Sie lässt das Feuerzeug los, um sich eine Haarsträhne aus dem blassen Gesicht zu streichen. Sie verlagert das Gewicht auf das rechte Bein und entdeckt an der linken Schuhspitze einen dunklen Kratzer. Die Mappe rutscht zentimeterweit nach vorn. Sie schiebt sie mit einem sicheren Handgriff wieder zurück. Er schwingt den Aktenkoffer hinüber auf die andere Seite, um den linken Arm anzuwinkeln und eine chromblitzende Uhr freizulegen. Er schaut flüchtig auf ihren grobkarierten Rock.

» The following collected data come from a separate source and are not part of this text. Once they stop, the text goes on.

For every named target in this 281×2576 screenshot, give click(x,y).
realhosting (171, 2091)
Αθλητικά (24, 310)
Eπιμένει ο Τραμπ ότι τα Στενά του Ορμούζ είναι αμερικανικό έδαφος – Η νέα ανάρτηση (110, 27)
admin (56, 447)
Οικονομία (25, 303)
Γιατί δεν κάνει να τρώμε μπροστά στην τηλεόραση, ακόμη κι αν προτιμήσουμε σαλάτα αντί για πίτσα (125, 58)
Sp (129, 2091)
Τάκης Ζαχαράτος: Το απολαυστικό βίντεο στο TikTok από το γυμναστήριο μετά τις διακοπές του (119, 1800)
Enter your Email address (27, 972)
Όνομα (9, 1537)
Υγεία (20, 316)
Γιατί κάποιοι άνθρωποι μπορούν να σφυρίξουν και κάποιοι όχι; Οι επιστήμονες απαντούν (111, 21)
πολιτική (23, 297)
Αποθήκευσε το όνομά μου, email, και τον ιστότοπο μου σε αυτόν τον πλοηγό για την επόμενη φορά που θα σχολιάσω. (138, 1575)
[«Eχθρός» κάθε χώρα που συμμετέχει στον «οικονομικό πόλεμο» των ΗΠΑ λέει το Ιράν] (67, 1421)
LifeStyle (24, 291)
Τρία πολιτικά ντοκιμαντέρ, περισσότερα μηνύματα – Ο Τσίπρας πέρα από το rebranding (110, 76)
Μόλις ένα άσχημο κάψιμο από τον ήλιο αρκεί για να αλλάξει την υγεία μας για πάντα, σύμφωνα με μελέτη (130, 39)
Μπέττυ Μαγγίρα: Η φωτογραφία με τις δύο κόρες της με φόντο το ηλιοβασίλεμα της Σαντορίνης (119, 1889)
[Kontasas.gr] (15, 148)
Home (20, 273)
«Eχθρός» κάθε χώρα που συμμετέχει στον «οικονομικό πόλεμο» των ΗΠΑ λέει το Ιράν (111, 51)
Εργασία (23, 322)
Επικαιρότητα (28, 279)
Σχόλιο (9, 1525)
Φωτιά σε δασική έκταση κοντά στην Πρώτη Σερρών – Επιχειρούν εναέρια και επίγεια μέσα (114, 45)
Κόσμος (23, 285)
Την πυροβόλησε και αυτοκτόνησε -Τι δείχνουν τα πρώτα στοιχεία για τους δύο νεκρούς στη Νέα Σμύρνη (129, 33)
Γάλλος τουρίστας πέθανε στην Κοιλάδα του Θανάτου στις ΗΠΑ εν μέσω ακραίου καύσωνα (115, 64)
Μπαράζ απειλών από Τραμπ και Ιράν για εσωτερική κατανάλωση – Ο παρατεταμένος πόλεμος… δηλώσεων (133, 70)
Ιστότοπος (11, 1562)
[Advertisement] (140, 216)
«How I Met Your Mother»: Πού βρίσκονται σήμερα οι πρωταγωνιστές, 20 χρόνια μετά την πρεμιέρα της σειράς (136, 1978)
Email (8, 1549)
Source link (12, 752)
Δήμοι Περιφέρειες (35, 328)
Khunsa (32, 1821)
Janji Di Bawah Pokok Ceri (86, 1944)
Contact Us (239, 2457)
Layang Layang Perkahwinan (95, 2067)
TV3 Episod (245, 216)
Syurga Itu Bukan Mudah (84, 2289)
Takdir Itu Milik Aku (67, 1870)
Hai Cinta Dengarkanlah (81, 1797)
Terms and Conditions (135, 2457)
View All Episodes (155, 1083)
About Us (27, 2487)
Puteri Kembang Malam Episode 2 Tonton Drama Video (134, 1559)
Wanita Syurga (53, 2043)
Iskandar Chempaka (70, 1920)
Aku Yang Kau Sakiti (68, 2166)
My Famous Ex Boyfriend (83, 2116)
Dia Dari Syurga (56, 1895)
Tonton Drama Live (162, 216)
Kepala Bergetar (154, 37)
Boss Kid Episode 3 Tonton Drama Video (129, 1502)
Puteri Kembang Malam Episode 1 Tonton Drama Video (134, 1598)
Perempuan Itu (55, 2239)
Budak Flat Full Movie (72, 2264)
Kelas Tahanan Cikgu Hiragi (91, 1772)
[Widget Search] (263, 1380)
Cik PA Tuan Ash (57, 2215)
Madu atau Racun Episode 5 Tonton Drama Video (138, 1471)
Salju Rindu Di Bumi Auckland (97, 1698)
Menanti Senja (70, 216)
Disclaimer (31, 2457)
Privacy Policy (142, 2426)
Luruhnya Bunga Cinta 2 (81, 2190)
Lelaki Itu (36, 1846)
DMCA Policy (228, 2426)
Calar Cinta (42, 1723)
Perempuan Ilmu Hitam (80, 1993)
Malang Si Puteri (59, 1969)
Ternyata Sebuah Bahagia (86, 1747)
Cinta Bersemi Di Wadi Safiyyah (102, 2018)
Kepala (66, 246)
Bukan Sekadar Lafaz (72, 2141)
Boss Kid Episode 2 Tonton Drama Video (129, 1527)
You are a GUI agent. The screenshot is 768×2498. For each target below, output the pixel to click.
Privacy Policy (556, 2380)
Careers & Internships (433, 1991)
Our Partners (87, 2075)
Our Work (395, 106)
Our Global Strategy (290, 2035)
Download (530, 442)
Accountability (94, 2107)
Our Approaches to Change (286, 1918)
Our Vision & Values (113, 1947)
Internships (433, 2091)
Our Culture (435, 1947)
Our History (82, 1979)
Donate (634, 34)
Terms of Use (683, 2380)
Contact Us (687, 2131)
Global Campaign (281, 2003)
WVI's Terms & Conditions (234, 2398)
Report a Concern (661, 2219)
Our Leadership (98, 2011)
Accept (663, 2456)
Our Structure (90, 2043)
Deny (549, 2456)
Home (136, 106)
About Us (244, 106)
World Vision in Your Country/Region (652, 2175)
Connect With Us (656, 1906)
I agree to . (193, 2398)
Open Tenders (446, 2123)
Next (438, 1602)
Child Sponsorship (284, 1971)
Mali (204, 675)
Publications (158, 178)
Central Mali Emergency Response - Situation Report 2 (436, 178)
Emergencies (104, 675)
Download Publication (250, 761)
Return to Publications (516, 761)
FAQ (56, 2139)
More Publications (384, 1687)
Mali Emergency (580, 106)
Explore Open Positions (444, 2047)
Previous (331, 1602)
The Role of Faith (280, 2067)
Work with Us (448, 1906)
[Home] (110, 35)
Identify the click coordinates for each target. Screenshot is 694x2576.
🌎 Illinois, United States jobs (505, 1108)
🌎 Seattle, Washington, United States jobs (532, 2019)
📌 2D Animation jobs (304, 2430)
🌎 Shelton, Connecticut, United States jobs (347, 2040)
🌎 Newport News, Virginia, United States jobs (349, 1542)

Es ist viertel vor neun.

Drei.
Er senkt den Arm, nachdem er erneut den Krawattenknoten korrigiert hat. Seine Lippen presst er zu einem undeutlichen Kräuseln zusammen, während er sich räuspert. Ihre Augen wandern an den Schaltern und Knöpfen entlang und verharren für einen Moment an dem riesigen roten Hebel, auf dem das Wort „Nothalt“ aufgedruckt ist. Ihre Mundwinkel wandern sekundenlang nach oben.

Vier.
Mit einem polternden Ruck kommt der Fahrstuhl zum Stehen. Die Frau blickt auf die beleuchtete Vier, dann auf die leicht verbeulten Türen, die sich scheppernd auseinander schieben. Der Mann schaut erneut auf die Uhr und dann zwischen den geöffneten Türen hindurch. Dort ist ein Flur mit ehemals weißem Linoleumfußboden und gegenüber eine Metalltür mit einem Schild. Der Mann hebt die Hand und drückt mehrmals einen der oberen Knöpfe, die Frau schaut der Bewegung hinterher und streift mit ihrem Blick sein leicht errötetes Ohr. Sie macht einen halben Schritt zurück und lehnt sich mit der Schulter an die Wand. Die Türen bewegen sich zögernd und rumpelnd aufeinander zu. Mit einem polternden Ruck gerät der Fahrstuhl wieder in Bewegung.

Fünf.
Der Mann stellt den Aktenkoffer auf dem Boden ab und lockert mit beiden Händen den Krawattenknoten. Dabei zieht er sein markantes Kinn und gleichzeitig die Augenbrauen nach oben. Dann zupft er seine Ärmel zurecht. Die Frau seufzt unhörbar und dreht mit dem Daumen ihren Ring am schlanken Mittelfinger. Sie hat hell und sauber lackierte Fingernägel.

Sechs.
Der Mann verschränkt die Hände hinter seinem Rücken. Dabei beugt er sich etwas nach vorne und schickt einen huschenden Blick zu den braunen Haaren um das geschwungene Profil. Die Frau reagiert mit einer unbehaglichen Bewegung von der Wand weg und fängt wieder an, das Gewicht zu verlagern. Sie kramt nach dem Feuerzeug, bekommt aber den Schlüsselbund zu fassen. Sie seufzt hörbar.

Sieben.
Der Mann starrt mit gerunzelter Stirn auf die Ziffernreihe und holt tief Luft. Die Frau sieht auf den schmutzigen Boden und hält die Luft an.

Acht.
Der Fahrstuhl kommt ruckelnd zum Stehen und erneut geben die Türen den Blick auf einen unbelebten Flur frei. Die Frau räuspert sich und geht mit wackligen Schritten geradeaus, wo sie sich geduckt umschaut. Der Mann schickt ihr einen langen Blick hinterher, bis sich die Türen langsam schließen.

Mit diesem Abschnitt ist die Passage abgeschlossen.